= BLOCCO DI TESTO =
■ ■ ■ ■

Il nuovo brand iniziò con il lancio delle salopette in tessuto denim che, con le bretelle incorporate e quella tasca centrale disegnata per contenere gli attrezzi del mestiere, divenne l’immancabile divisa da lavoro dei minatori ed operai americani. Poi si passò ai classici pantaloni a cinque tasche usate anche dai cowboys con quella piccola taschina, la quinta, che aveva lo scopo di proteggere gli orologi da taschino. Nel 1886 arrivò, dalla creatività del nipote di Levi, l’etichetta in cuoio con l’immagine dei due cavalli che tirano da un lato all’altro il paio di pantaloni come per testarne la resistenza. Insieme alla piccola etichetta rossa cucita a bandiera lungo il bordo della tasca, divennero e restano ancor oggi l’emblema di differenziazione amata dai consumatori di tutto il mondo.
Il famoso Levi’s modello 501 nacque pochi anni dopo, nel 1890, ma non era avvolgente come oggi, in quanto molto largo in vita tanto da essere regolato da una fibbia posteriore che permetteva di essere usato anche senza cintura. Pare che il numero si riferisse solo al fatto che 501 era il primo dei numeri seriali progressivi che cominciarono ad essere attribuiti a partire da quel modello.

■ ■ ■ ■

= MATERIALE DI PARTENZA =

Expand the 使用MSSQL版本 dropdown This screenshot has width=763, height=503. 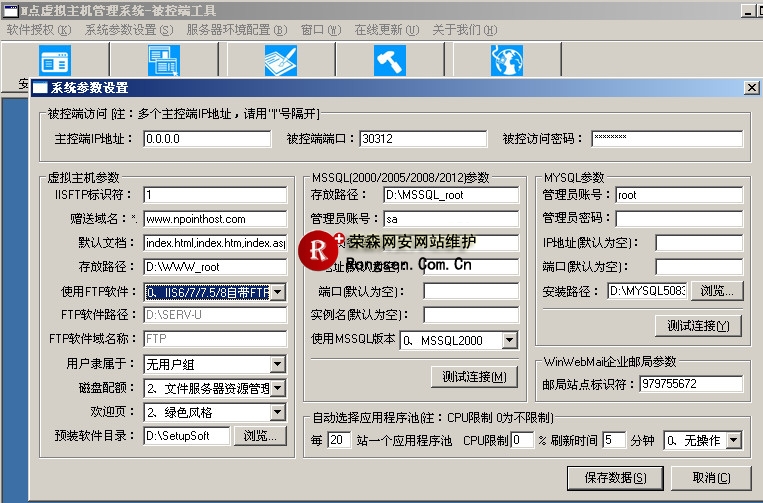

■ ■ ■ ■

= COMPITO ASSEGNATO A =
Trascrivi senza alcuna modifica il passo del testo sulla storia dei Levi's da "Il famoso Levi’s" a "da quel modello.".
= COMPITO ASSEGNATO B =
Secondo il testo sulla storia dei Levi's, in che anno nacque il modello 501?
= COMPITO ASSEGNATO C =
Elenca tutti i gruppi di persone che, secondo il testo sulla storia dei Levi's, usavano i capi del marchio come indumenti da lavoro o di tutti i giorni.

= SOLUZIONE ESERCIZIO A =
Il famoso Levi’s modello 501 nacque pochi anni dopo, nel 1890, ma non era avvolgente come oggi, in quanto molto largo in vita tanto da essere regolato da una fibbia posteriore che permetteva di essere usato anche senza cintura. Pare che il numero si riferisse solo al fatto che 501 era il primo dei numeri seriali progressivi che cominciarono ad essere attribuiti a partire da quel modello.

= SOLUZIONE ESERCIZIO B =
Nel 1890.

= SOLUZIONE ESERCIZIO C =
- minatori
- operai americani
- cowboys